“We Won’t Accept Daniel Ortega’s Unilateral Reforms”

Violeta Granera comments on the National Unity’s political strategy.

Graffiti and against Daniel Ortega y Rosario Murillo on a public bus in Managua. Photo: Bienvenido Velasco / EFE / Confidencial

“Strengthen the dialogue between the National Unity and the Civic Alliance” recommends Granera, who urges international organizations to assist those in exile.

By Wilfredo Miranda Aburto  (Confidencial)

HAVANA TIMES –  Violeta Granera, member of the political council of the Blue and White National Unity movment, claims to be conscious of the desperation and criticism of Nicaraguans inside and outside of the country, in regards to the current context of the social political crisis, when Daniel Ortega has put an end to the national dialogue and closed the doors on early elections.

Faced with this panorama, Granera claims that the National Unity along with the Civic Alliance are reassessing the organization and path to follow considering these questions: “What are we going to do faced with Ortega’s clear intention of going the unilateral route?
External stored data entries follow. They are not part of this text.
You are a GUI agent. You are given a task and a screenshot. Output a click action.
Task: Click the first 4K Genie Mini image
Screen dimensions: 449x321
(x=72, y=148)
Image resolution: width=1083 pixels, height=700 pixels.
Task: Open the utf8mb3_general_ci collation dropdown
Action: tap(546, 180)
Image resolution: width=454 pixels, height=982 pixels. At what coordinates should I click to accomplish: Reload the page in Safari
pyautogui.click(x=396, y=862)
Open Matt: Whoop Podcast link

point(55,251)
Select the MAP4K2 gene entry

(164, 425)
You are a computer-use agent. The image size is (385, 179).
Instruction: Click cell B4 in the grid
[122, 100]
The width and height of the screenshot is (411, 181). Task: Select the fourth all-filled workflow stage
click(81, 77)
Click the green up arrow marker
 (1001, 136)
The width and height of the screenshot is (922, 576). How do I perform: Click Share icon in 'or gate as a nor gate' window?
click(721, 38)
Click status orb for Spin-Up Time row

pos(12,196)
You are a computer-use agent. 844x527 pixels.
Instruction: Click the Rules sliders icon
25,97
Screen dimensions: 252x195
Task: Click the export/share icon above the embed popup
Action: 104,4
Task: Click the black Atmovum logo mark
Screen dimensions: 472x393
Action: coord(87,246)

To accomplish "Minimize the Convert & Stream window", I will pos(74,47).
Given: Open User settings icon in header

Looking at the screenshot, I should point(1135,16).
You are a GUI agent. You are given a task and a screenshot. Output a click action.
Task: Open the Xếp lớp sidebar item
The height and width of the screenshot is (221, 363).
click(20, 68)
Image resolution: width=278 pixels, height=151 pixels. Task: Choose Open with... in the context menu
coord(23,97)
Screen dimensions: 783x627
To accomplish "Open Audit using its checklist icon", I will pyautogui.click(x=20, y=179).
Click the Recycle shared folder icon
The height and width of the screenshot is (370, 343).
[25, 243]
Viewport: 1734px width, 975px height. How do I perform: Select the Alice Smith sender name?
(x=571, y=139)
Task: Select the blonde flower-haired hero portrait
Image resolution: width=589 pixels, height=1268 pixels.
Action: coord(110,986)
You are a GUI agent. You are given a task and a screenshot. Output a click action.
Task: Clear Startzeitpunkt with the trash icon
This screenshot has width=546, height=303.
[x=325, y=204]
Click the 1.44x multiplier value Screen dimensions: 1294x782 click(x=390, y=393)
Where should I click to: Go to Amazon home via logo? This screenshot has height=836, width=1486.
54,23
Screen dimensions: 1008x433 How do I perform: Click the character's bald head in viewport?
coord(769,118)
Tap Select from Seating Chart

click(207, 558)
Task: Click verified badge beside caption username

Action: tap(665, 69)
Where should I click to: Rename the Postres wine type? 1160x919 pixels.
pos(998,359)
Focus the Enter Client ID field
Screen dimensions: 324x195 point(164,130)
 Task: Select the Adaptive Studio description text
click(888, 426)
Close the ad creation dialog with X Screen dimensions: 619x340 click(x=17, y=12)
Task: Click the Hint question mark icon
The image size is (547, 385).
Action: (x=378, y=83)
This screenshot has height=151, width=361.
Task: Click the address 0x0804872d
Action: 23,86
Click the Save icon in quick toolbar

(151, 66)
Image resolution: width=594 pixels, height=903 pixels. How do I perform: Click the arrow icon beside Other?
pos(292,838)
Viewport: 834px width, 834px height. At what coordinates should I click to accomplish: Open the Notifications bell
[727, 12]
What are we going to do faced with an electoral process?  What are we going to do to improve territorial organization? How do we relaunch citizen mobilization?”

Violeta Granera, member of the Political Council of the Blue and White National Unity. // Foto: Elmer Rivas

Granera reveals in this interview with Esta Semana and CONFIDENCIAL that they’re working as hard as they can on this. Besides, facing questioning from some sectors, she calls for “active patience”, a concept that she explains in this interview in San Jose, Costa Rica, where several members of the Civic Alliance and the National Unity met this week to analyze the political strategies of the Blue and White movement.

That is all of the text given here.